391. Subject: Threat by Panamanian Strongman Torrijos To Take Military Action Against Canal Zone.

1. Former Ambassador Jack Vaughn, who arrived here last night from Panama, informs us that yesterday morning at 11 o’clock he received a call from Torrijos saying that he would send his personal helicopter to pick up Vaughn in the next 32 minutes and take him to Torrijos’ country residence. This was done.

2. Vaughn reports that Torrijos had told him “he had just about had it” so far as the Americans were concerned. The General said that negotiations had been going on between Panama and the United States for nine long years and that the Americans were far more “hawkish toward Panama than the most diehard hawks were toward Vietnam.”2 He characterized the American inhabitants of the Zone as being in the diehard category.

3. Torrijos went on to say that he had two elite battalions ready for military deployment against the Canal Zone.

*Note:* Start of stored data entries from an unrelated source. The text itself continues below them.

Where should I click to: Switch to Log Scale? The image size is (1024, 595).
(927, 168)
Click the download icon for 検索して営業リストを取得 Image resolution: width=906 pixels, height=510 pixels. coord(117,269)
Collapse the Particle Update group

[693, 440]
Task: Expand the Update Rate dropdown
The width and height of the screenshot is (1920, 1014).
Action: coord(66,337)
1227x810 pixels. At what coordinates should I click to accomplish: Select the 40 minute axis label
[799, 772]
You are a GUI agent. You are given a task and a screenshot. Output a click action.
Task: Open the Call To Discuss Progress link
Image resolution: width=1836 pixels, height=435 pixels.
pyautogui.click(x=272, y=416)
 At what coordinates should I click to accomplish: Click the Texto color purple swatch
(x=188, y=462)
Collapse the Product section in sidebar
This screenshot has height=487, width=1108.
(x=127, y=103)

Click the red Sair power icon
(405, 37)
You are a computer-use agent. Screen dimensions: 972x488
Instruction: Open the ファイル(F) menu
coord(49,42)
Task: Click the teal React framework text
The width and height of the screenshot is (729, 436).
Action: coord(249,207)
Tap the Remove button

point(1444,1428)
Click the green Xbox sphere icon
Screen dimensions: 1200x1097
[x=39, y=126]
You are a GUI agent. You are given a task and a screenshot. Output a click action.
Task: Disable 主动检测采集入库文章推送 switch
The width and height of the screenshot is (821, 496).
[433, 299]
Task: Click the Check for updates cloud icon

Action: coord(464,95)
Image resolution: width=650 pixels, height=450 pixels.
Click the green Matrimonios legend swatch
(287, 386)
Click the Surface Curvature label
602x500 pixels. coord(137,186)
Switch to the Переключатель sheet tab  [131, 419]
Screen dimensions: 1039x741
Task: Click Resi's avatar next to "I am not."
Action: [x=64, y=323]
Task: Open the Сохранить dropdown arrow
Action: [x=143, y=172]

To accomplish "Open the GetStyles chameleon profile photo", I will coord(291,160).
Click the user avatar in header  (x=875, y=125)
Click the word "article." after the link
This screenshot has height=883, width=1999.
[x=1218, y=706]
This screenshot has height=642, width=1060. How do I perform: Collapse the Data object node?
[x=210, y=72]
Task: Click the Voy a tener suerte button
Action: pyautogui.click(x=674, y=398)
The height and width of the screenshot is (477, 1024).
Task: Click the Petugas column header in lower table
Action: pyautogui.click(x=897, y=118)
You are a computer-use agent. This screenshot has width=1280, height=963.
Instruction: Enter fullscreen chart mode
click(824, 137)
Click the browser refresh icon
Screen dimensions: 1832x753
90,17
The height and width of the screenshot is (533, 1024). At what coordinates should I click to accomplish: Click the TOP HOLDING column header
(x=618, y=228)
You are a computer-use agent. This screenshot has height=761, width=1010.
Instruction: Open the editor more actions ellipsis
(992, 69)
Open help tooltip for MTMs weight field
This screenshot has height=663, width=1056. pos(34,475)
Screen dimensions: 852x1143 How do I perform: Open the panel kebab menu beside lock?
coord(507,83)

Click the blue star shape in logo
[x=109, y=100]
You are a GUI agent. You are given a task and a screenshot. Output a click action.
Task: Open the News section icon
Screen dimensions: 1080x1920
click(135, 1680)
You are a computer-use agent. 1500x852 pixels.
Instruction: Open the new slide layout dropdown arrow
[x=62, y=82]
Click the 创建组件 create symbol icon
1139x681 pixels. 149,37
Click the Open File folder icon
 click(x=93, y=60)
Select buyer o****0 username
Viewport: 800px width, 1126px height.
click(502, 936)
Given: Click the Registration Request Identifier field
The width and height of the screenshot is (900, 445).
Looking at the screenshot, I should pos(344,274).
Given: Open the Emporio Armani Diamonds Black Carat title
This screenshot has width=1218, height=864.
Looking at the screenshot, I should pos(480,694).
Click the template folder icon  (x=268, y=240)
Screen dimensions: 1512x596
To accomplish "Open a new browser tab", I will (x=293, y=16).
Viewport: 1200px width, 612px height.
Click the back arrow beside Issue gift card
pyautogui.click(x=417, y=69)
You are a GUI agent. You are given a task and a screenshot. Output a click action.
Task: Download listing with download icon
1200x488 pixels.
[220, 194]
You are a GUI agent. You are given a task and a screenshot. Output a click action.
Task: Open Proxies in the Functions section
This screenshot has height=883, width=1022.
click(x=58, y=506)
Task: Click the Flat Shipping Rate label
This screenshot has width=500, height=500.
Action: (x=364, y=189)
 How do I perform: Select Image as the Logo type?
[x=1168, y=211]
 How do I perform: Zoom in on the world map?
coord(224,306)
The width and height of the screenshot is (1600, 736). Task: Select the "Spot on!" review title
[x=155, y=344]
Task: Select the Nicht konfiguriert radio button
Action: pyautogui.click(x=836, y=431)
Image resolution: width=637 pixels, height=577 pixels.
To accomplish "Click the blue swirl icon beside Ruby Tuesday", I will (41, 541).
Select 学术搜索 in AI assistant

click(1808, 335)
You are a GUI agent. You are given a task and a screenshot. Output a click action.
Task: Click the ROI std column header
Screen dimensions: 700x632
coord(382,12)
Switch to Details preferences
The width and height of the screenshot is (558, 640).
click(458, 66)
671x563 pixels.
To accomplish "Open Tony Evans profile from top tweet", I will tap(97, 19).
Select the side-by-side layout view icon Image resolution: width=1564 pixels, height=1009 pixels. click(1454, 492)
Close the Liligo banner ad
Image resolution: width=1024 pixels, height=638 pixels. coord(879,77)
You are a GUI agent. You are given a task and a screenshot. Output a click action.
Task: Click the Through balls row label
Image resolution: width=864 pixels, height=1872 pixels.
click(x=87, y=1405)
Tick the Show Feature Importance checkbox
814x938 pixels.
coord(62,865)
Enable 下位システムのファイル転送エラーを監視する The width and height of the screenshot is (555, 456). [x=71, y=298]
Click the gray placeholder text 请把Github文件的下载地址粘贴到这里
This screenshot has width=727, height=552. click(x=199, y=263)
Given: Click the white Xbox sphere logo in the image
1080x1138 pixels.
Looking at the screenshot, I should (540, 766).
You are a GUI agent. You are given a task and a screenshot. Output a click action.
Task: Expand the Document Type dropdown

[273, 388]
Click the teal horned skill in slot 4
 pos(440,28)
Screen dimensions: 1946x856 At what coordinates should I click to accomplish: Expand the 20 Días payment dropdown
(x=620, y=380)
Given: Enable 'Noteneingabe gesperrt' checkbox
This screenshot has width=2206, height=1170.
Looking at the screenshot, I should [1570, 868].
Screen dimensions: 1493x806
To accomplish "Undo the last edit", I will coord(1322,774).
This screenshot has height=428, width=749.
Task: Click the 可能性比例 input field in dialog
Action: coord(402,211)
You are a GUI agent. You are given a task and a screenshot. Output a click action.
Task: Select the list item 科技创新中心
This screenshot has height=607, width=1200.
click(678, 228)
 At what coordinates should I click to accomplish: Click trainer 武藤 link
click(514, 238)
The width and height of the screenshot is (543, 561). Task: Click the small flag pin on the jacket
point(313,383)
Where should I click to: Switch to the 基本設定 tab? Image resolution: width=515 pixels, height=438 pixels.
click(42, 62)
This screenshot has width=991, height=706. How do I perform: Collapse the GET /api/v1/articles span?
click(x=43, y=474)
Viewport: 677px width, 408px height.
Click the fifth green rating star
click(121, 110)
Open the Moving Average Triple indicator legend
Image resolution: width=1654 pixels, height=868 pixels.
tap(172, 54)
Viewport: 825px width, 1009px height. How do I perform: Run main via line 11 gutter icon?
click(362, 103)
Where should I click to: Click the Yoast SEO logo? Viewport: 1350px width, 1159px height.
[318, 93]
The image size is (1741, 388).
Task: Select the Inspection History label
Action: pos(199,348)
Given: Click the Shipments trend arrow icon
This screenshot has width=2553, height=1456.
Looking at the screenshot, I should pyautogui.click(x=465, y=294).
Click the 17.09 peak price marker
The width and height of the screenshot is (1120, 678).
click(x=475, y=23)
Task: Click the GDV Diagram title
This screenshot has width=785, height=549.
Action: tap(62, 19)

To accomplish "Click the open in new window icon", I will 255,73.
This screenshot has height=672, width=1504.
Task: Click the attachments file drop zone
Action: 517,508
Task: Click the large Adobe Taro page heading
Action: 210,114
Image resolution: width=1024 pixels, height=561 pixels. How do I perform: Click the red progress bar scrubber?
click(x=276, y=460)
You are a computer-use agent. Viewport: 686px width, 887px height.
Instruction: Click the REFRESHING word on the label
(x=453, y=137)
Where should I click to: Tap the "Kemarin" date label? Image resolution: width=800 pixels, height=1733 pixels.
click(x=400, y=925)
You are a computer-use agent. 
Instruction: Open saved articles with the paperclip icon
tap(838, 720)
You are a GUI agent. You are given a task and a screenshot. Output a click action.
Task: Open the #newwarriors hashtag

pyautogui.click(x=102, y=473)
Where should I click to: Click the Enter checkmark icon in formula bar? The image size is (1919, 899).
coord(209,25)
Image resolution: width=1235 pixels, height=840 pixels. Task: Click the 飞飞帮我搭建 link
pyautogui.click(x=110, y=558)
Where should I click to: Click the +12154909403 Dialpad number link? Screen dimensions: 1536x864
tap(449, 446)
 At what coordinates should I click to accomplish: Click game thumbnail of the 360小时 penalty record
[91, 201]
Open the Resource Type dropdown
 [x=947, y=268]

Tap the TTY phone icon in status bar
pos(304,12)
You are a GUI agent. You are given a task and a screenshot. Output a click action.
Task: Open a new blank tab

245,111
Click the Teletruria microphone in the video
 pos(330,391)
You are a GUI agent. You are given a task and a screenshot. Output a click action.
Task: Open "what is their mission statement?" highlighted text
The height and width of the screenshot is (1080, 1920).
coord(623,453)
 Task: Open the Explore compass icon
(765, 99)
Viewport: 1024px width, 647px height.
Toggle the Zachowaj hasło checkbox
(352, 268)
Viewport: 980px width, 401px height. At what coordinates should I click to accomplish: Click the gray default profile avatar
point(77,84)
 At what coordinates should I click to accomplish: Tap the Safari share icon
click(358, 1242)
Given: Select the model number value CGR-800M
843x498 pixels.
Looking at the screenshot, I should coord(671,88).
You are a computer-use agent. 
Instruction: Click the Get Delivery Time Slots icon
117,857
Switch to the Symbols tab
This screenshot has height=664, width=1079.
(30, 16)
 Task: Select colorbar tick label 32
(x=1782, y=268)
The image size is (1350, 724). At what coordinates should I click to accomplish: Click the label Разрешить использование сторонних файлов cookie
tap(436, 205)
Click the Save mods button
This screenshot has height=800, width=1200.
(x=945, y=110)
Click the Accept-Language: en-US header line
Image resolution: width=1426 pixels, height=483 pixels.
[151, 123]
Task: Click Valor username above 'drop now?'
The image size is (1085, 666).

4. Obviously Torrijos wanted this word to reach US authorities but Vaughn apparently did not have time before his departure from Panama to get in touch with our Embassy nor apparently with USCINCSO.

McClintock
  1. Source: National Archives, Nixon Presidential Materials, NSC Files, Box 1114, NSC Unfiled Material, 1/15/73. Secret; Immediate. Repeated Immediate for information to Panama City and USCINCSO.
  2. For a different perspective on the U.S.-Panamanian treaty negotiations, see Foreign Relations, 1969–1976, vol. E–10, Documents on American Republics, 1969–1972, Document 563. The Intelligence Memorandum suggests that the 1972 negotiations stalled in part because “General Torrijos was unwilling to commit himself on substantive issues or allow the talks to move from an exploratory to a bargaining phase.”